• _DATA EXTRACTS_:

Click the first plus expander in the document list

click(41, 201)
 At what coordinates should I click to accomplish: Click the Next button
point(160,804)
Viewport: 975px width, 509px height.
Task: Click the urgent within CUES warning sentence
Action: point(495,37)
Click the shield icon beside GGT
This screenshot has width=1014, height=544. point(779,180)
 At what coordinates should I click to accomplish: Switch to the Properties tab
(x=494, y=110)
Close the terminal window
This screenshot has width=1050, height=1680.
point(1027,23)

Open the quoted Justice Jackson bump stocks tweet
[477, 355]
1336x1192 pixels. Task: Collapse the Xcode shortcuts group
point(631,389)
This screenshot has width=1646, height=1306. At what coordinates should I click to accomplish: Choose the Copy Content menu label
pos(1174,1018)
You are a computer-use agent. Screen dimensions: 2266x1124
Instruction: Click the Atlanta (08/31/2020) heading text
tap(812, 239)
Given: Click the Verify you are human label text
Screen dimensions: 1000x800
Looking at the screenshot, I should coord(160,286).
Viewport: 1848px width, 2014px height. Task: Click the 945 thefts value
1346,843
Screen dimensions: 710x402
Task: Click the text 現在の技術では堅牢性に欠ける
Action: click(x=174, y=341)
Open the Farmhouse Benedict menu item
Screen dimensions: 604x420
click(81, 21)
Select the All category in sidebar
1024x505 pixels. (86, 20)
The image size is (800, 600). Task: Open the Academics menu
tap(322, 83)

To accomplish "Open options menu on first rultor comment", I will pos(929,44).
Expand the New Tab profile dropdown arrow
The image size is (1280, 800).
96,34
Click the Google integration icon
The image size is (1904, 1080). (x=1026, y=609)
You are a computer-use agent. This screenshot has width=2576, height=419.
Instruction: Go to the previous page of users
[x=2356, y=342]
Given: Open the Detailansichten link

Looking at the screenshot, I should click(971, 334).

• _WORK TO COMPLETE_: Exactly how many lines in the data above contain the word "agent"? Respond with the number and nothing more.

• _ANSWER SECTION_: 2